Higher education institutions must decide every term a) which courses to offer along with the number of sections for each, and b) which professors will teach which subjects and sections in which facilities (classrooms, laboratories etc.). This challenge, known as Academic Timetabling, forms the operational backbone of every higher education institution. It involves optimising the use of the institution’s resources (academic programs, physical infrastructure, human and economic); safeguarding financial and academic performance; enhancing stakeholder satisfaction; and preserving the long-term reputation of the institution.

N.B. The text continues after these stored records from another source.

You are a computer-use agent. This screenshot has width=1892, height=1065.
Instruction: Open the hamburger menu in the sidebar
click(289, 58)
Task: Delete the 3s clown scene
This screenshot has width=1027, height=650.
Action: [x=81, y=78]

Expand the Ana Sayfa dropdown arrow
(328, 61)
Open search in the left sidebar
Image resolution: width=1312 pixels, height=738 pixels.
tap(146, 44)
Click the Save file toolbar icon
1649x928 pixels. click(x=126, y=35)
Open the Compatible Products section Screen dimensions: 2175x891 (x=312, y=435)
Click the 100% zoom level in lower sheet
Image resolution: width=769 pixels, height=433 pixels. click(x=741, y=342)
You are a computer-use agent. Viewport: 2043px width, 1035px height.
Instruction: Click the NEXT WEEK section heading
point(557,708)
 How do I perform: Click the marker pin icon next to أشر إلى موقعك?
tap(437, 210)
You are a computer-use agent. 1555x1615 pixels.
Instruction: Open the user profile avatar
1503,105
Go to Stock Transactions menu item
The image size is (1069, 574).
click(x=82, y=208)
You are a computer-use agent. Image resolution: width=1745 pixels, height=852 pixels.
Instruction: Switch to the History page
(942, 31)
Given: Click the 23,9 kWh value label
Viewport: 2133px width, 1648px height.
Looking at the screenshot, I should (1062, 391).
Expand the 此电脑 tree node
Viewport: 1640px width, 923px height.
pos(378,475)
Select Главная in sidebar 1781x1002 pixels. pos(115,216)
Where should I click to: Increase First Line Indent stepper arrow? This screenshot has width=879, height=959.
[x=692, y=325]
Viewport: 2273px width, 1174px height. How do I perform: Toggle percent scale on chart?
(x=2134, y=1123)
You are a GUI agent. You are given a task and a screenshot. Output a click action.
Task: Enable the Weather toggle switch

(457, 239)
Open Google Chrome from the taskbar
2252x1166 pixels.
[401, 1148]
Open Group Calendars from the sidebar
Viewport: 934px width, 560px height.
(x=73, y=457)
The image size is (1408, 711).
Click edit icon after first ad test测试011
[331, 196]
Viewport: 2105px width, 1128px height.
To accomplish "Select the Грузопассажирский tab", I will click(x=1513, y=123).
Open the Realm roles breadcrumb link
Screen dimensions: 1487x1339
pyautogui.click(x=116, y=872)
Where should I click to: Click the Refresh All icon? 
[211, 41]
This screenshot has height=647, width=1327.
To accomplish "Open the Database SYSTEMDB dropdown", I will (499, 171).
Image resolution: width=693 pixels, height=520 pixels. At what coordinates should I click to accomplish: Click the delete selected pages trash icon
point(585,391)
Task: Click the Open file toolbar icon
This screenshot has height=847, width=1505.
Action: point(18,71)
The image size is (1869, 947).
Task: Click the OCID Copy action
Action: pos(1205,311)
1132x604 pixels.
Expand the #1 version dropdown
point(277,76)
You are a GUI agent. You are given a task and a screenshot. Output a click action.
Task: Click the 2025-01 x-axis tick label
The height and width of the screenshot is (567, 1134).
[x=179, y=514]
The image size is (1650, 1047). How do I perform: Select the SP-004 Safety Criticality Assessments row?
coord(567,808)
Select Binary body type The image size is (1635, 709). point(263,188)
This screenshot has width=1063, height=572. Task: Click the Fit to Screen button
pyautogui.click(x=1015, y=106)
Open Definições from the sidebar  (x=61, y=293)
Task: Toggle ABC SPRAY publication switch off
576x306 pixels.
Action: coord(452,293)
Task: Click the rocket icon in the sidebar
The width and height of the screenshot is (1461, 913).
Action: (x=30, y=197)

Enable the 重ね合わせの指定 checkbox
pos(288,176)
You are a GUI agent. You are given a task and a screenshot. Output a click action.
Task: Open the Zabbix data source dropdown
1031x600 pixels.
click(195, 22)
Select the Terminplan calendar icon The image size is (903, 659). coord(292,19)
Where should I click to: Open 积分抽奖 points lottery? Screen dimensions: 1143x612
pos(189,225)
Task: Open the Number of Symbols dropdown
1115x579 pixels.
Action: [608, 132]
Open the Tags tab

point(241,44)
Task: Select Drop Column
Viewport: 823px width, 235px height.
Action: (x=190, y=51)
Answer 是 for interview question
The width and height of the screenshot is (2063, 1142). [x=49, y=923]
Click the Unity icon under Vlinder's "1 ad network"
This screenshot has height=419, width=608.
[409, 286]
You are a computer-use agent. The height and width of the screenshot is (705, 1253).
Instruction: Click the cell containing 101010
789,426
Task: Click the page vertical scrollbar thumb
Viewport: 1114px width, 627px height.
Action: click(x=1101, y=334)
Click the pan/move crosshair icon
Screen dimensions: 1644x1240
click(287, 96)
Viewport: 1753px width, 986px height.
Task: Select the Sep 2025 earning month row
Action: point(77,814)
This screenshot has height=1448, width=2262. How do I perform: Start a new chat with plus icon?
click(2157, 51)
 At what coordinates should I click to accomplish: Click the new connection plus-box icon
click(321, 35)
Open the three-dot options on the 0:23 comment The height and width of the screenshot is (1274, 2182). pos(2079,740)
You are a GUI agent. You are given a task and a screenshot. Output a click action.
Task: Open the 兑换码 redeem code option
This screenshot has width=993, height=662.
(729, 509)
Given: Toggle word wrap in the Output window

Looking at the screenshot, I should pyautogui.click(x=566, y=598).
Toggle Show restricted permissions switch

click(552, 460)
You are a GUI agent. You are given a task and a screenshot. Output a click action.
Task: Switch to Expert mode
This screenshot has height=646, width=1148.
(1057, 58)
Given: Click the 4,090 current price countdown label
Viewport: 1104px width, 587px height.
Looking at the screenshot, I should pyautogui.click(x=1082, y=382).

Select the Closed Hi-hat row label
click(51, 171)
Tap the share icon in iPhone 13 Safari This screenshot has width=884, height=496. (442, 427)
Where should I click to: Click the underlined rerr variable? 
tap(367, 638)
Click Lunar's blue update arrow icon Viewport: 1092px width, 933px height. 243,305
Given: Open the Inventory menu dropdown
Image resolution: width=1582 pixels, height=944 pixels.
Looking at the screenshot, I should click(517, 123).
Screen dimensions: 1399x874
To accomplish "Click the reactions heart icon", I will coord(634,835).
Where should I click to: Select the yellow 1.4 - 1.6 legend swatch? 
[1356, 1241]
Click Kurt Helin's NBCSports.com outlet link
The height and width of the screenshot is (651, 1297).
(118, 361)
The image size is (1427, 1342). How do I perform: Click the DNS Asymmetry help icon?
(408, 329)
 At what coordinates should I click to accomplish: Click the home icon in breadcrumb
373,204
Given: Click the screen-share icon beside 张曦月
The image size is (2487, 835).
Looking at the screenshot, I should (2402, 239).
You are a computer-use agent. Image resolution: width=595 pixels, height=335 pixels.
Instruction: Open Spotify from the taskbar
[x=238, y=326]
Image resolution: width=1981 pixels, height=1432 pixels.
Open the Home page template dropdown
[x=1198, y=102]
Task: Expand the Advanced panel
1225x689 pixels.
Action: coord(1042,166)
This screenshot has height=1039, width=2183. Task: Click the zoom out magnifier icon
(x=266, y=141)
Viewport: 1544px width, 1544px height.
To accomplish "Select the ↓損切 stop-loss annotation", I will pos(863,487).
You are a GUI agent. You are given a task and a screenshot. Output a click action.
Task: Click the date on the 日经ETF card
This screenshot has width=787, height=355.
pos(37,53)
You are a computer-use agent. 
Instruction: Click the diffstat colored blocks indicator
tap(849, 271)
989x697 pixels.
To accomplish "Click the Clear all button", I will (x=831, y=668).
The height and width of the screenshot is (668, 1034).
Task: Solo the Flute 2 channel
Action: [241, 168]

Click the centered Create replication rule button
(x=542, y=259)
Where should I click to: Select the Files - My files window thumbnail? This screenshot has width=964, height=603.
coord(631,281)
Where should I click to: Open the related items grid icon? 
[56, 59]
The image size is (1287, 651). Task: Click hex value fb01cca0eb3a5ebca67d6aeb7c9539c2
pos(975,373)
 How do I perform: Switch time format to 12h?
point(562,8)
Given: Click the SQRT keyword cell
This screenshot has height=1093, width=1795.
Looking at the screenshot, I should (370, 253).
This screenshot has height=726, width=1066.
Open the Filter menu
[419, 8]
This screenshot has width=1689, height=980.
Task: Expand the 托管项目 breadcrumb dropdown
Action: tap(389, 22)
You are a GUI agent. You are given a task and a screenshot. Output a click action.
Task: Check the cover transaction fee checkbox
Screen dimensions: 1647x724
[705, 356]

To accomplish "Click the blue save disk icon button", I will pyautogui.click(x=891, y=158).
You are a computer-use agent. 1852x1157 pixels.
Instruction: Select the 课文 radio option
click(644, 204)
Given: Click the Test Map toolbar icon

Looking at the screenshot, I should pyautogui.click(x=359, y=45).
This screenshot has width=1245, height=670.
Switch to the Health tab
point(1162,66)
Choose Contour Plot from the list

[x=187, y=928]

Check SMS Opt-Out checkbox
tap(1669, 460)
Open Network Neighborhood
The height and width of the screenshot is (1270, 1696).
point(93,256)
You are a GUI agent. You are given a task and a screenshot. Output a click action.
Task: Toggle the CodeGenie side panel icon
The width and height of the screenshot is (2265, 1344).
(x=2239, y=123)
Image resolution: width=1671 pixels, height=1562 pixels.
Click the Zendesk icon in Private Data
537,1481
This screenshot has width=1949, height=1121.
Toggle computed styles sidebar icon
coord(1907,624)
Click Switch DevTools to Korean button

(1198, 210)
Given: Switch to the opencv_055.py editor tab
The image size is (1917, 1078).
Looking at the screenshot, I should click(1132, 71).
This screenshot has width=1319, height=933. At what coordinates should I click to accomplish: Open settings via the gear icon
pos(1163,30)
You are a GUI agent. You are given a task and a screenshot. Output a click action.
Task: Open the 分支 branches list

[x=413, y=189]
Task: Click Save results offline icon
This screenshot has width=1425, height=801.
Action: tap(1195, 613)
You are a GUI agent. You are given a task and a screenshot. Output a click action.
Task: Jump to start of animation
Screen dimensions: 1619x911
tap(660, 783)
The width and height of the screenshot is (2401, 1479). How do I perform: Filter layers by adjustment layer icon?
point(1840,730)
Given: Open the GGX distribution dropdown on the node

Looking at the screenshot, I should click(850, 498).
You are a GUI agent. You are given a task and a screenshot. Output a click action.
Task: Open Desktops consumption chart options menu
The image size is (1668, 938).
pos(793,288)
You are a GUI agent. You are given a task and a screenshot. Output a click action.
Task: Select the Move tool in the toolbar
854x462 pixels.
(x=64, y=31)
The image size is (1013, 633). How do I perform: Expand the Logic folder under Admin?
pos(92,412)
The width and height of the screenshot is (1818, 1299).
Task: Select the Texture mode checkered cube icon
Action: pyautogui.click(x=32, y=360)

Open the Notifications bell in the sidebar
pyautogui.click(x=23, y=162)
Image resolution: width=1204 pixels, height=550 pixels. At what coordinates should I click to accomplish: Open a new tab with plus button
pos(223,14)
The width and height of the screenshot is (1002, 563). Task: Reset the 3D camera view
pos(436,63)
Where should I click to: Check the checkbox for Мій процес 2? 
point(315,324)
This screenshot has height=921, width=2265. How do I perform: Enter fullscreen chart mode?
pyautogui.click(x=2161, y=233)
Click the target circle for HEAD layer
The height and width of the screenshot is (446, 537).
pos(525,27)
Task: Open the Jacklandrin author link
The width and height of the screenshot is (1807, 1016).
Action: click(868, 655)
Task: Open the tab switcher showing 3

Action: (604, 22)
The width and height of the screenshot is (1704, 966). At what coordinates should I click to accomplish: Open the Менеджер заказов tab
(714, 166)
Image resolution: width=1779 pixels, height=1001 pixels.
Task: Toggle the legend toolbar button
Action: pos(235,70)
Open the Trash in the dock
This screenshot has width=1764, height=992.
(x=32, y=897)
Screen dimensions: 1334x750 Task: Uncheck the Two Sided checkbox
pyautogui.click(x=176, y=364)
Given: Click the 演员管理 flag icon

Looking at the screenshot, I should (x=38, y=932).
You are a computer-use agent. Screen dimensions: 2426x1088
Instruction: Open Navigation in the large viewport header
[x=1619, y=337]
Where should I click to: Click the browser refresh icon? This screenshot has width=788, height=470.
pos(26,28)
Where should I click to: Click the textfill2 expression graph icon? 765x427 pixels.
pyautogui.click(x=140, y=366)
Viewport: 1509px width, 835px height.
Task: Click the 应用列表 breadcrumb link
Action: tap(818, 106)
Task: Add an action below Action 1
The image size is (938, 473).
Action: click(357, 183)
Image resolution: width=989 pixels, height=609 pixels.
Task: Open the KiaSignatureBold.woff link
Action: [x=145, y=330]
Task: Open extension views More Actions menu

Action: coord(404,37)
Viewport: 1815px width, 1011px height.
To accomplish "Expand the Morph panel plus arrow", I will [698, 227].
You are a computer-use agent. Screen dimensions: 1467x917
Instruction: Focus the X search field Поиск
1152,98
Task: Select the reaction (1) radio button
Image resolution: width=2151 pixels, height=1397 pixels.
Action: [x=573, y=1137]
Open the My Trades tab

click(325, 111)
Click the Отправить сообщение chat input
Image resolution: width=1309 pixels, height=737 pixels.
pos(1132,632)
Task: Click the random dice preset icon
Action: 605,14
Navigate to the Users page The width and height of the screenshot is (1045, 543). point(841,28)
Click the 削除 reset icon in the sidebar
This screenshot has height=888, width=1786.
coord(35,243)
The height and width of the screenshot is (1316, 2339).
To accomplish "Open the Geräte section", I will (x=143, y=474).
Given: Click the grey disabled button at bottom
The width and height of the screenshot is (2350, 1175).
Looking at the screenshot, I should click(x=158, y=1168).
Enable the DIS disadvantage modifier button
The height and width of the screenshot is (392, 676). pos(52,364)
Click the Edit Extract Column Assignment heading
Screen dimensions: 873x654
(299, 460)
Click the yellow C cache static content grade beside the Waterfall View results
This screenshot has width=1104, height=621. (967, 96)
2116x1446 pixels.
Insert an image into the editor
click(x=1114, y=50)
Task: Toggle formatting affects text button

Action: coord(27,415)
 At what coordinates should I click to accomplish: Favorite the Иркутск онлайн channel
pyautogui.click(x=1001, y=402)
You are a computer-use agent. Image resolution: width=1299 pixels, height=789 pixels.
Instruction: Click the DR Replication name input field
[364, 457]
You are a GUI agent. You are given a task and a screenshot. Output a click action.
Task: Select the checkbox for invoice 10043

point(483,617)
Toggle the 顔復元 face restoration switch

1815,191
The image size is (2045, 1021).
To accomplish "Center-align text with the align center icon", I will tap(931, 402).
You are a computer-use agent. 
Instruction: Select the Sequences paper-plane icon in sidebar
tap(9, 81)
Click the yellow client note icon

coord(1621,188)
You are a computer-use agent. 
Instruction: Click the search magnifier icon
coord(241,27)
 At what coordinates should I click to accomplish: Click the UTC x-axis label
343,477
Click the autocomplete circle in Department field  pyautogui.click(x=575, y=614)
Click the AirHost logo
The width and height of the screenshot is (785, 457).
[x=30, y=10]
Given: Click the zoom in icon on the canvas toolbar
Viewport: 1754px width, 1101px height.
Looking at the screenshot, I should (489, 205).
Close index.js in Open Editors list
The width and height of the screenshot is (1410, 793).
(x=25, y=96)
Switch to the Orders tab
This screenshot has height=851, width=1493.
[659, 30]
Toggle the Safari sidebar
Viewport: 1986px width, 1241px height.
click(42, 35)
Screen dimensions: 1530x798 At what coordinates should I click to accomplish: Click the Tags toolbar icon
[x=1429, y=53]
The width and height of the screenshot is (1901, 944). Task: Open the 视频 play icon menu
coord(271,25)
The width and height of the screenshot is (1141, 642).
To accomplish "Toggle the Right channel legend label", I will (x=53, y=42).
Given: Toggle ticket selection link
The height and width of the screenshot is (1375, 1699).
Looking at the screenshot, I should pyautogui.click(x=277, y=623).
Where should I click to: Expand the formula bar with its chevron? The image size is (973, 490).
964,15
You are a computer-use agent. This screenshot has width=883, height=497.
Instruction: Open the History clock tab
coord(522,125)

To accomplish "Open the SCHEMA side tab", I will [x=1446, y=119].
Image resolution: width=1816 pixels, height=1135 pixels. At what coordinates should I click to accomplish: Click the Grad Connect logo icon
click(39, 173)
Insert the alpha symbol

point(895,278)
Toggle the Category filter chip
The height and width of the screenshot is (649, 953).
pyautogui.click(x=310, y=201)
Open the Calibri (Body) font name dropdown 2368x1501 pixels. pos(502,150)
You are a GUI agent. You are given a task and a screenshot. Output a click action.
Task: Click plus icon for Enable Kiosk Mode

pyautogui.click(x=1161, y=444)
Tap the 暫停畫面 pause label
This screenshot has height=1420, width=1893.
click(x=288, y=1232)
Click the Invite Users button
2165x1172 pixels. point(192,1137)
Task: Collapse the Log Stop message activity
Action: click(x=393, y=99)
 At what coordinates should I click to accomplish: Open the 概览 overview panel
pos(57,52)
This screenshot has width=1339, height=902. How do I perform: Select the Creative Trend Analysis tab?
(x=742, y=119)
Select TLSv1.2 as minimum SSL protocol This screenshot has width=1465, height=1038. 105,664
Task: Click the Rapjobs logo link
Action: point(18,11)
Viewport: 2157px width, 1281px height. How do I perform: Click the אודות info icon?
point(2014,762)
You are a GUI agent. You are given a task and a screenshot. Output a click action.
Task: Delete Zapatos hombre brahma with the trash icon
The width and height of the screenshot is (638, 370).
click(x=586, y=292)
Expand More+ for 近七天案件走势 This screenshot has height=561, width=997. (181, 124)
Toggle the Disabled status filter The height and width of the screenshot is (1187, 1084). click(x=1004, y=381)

While much of the existing academic literature offers quantitative models designed to optimise the use of infrastructure and human resources in benchmark problems, comprehensive industrial real-size applications are comparatively scant. The primary contribution of this article is not a new mathematical model or algorithm for solving timetabling problems. Instead, it introduces a transdisciplinary framework to address the literature gap on real-size instances. The framework serves as a decision support tool that considers all campus stakeholders (professors, students, university operations executives, department and program chairs, information technology, and corporate governance), all majors, and all facilities (classrooms, laboratories, etc.). The objective is to maximise the expected academic performance by assigning professors to courses, sections, and time slots that best align with their preferences and profile affinity; this is achieved through a quantitative model embedded in a broader, transdisciplinary approach. Moreover, the framework includes elements to guide its implementation. The paper provides an example of an industrial-size instance to illustrate the framework to benefit practitioners.